Give the data below as a numbered list, beginning at the line that contains "You are a computer-use" and continuing through the end of the data. Omit blank lines and leave all pictures out of the list.

::::

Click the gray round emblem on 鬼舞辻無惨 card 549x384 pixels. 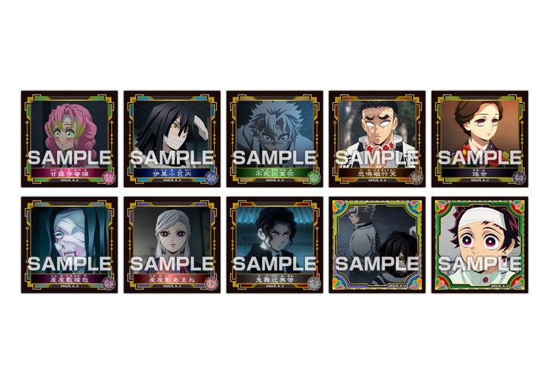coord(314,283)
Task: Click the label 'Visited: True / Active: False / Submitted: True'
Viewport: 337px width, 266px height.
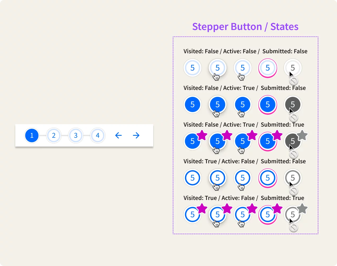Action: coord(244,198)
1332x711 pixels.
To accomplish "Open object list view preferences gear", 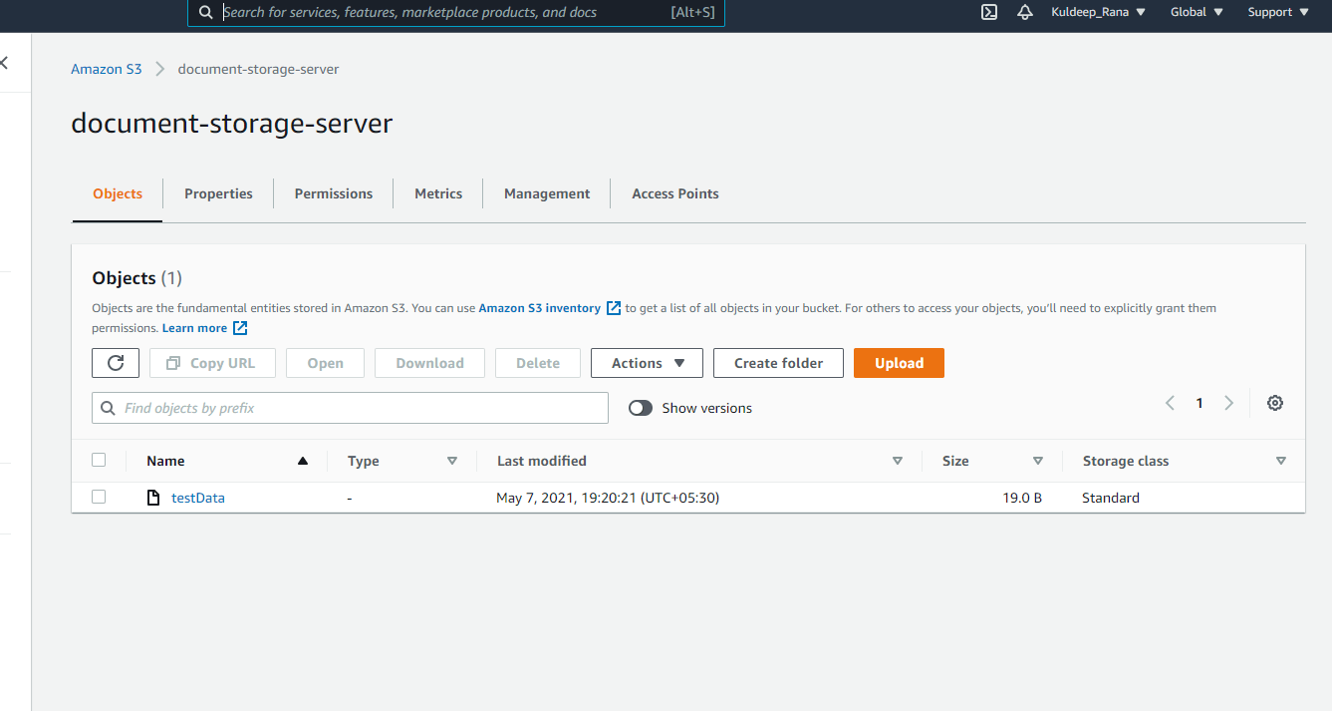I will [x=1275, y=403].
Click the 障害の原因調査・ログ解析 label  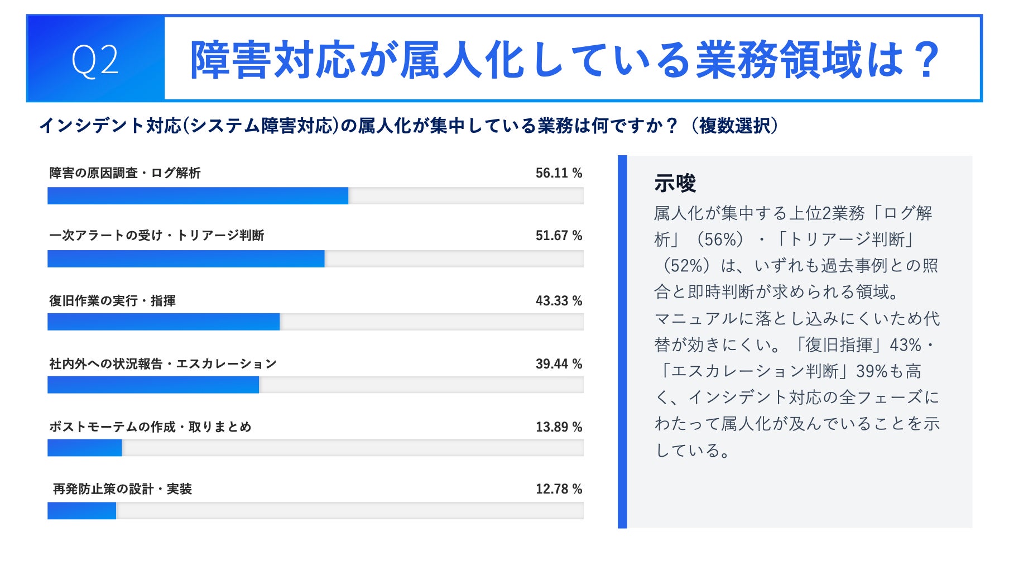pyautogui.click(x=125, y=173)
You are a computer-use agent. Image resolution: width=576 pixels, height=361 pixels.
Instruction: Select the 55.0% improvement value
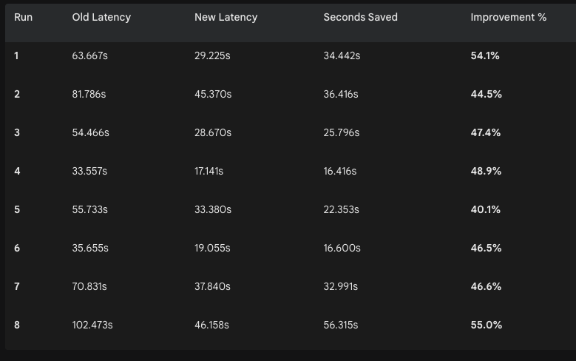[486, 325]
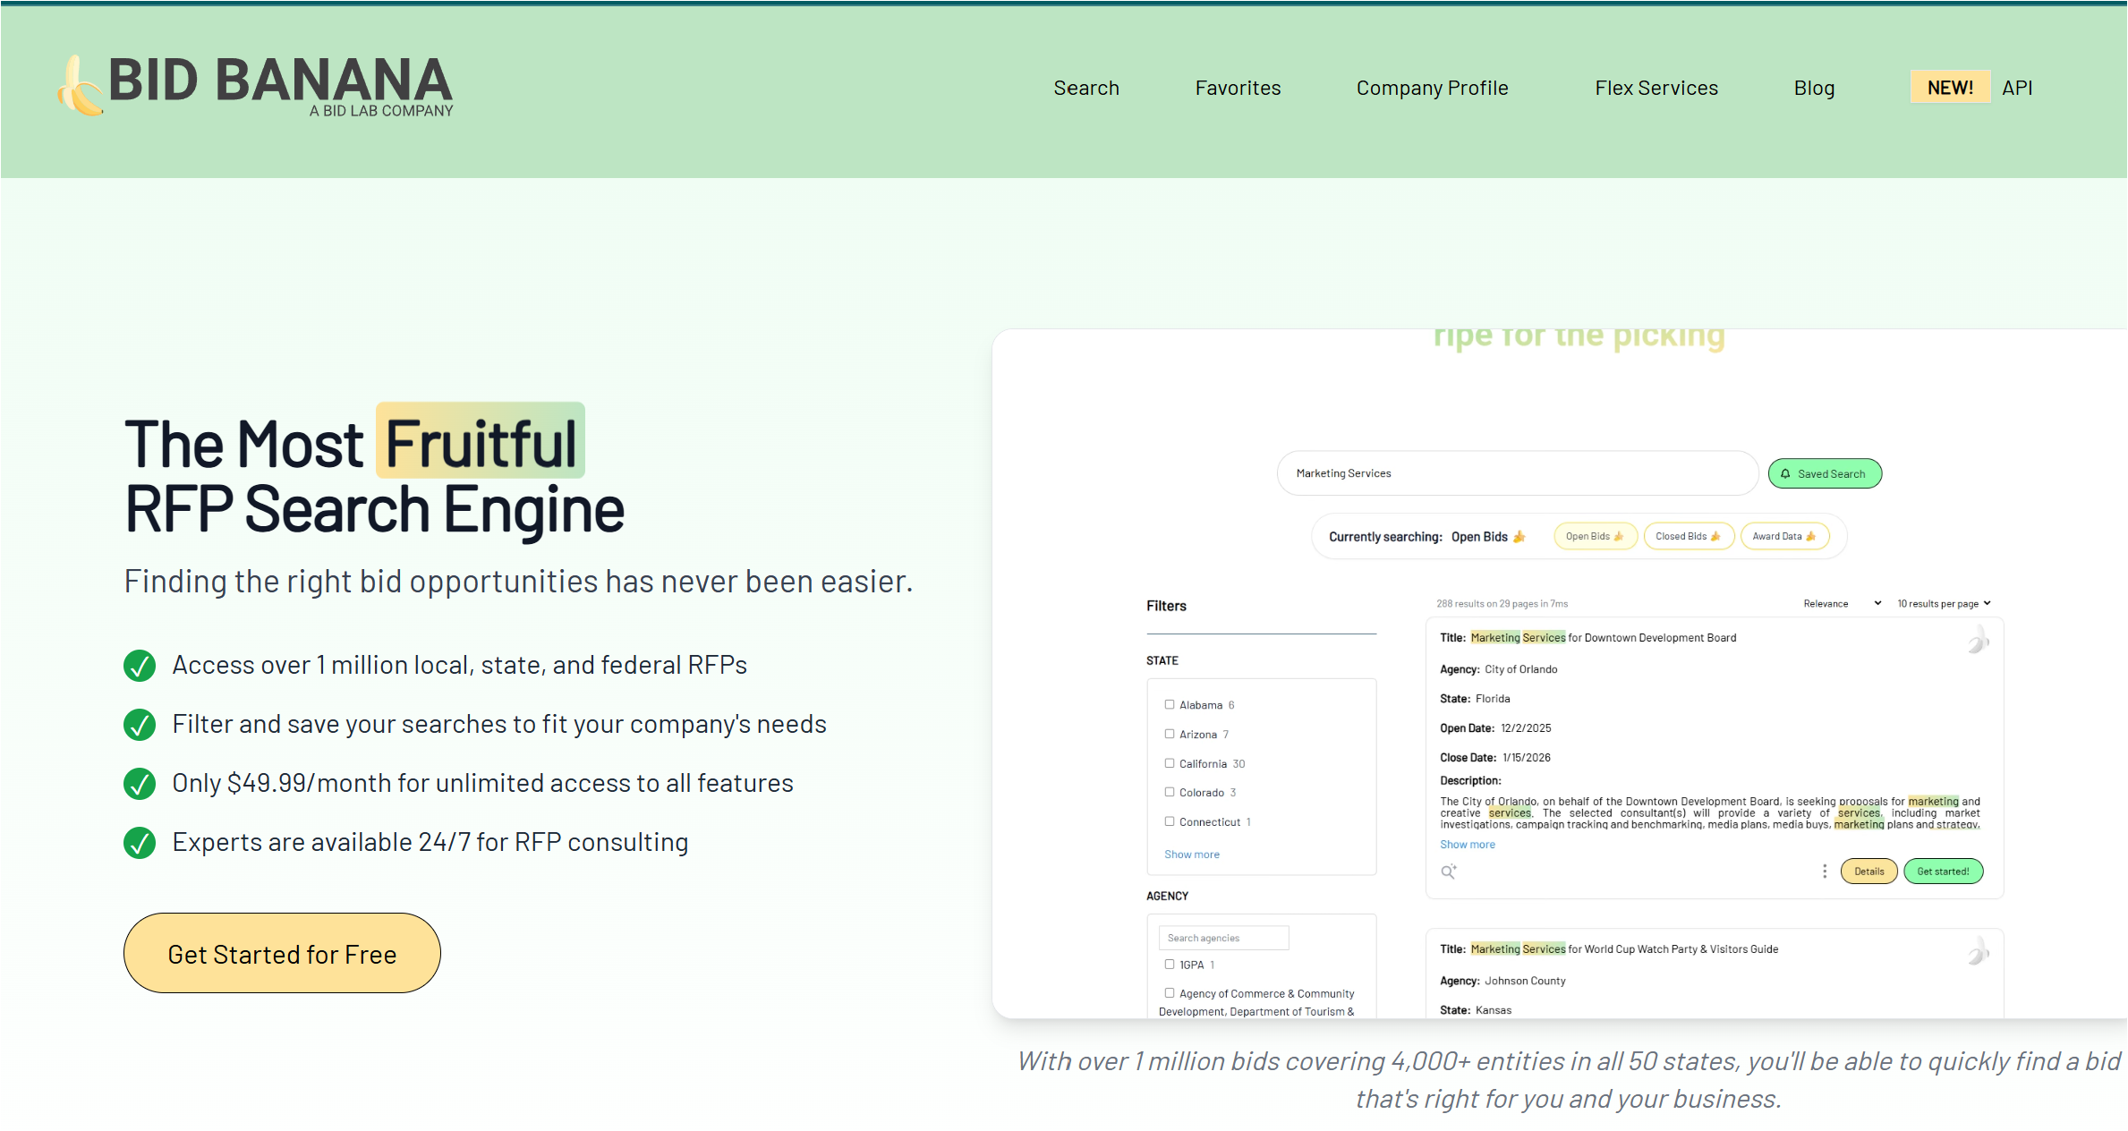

::::

(Result):
1. You are a computer-use agent. Image resolution: width=576 pixels, height=361 pixels.
2. Instruction: Select the 55.0% improvement value
3. [486, 325]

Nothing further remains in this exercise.